Page and screen pointing data
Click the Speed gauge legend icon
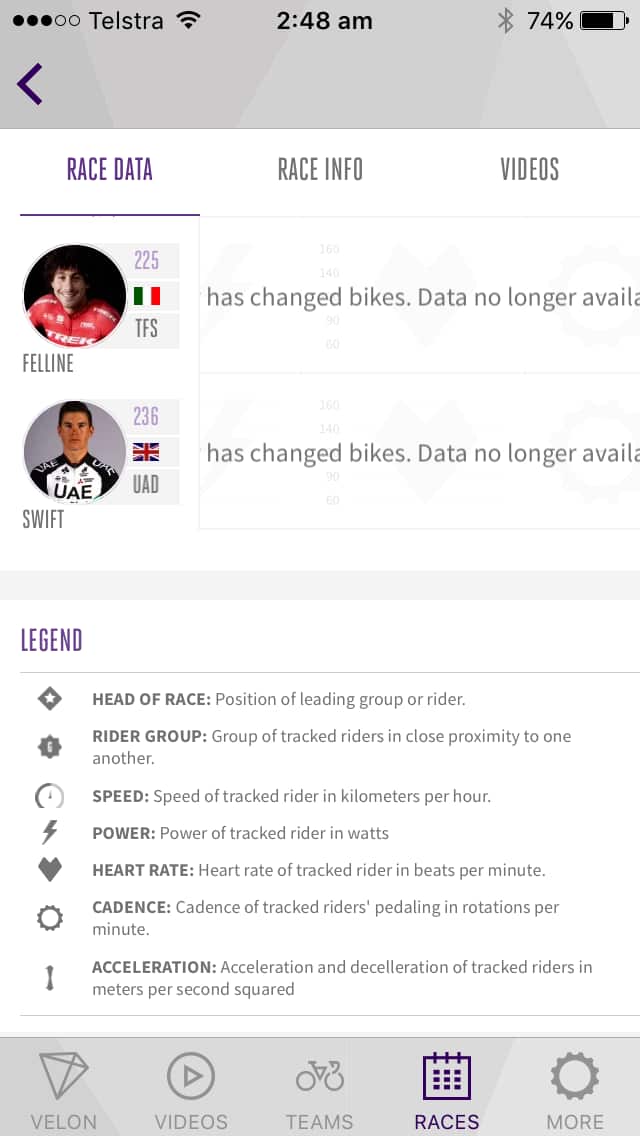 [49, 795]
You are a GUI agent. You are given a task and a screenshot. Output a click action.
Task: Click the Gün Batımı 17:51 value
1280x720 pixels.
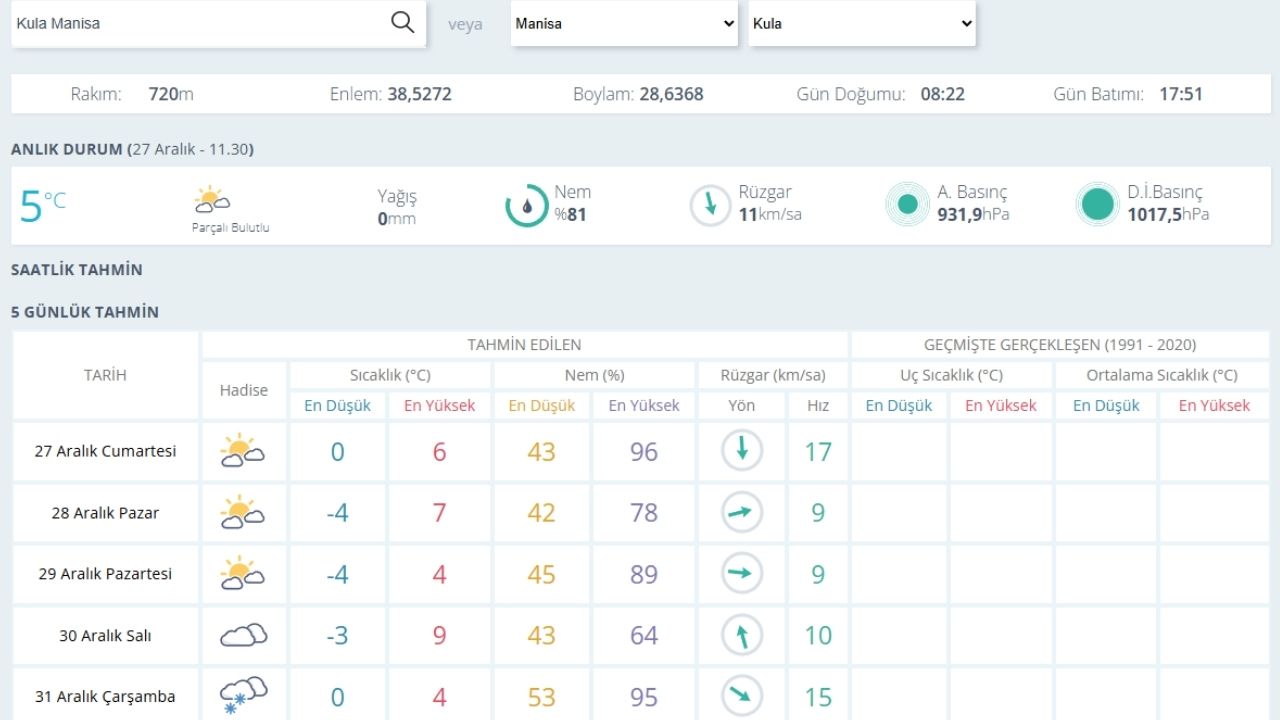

§ WORK INSTRUCTIONS: Rewrite the rows above, replacing "Speed gauge" with "Velocity gauge" and leaving everything else the same. Leave out the pictures.

§ OUTPUT BELOW:
Click the Velocity gauge legend icon
 [49, 795]
You are a GUI agent. You are given a task and a screenshot. Output a click action.
Task: Click the Gün Batımı 17:51 value
1280x720 pixels.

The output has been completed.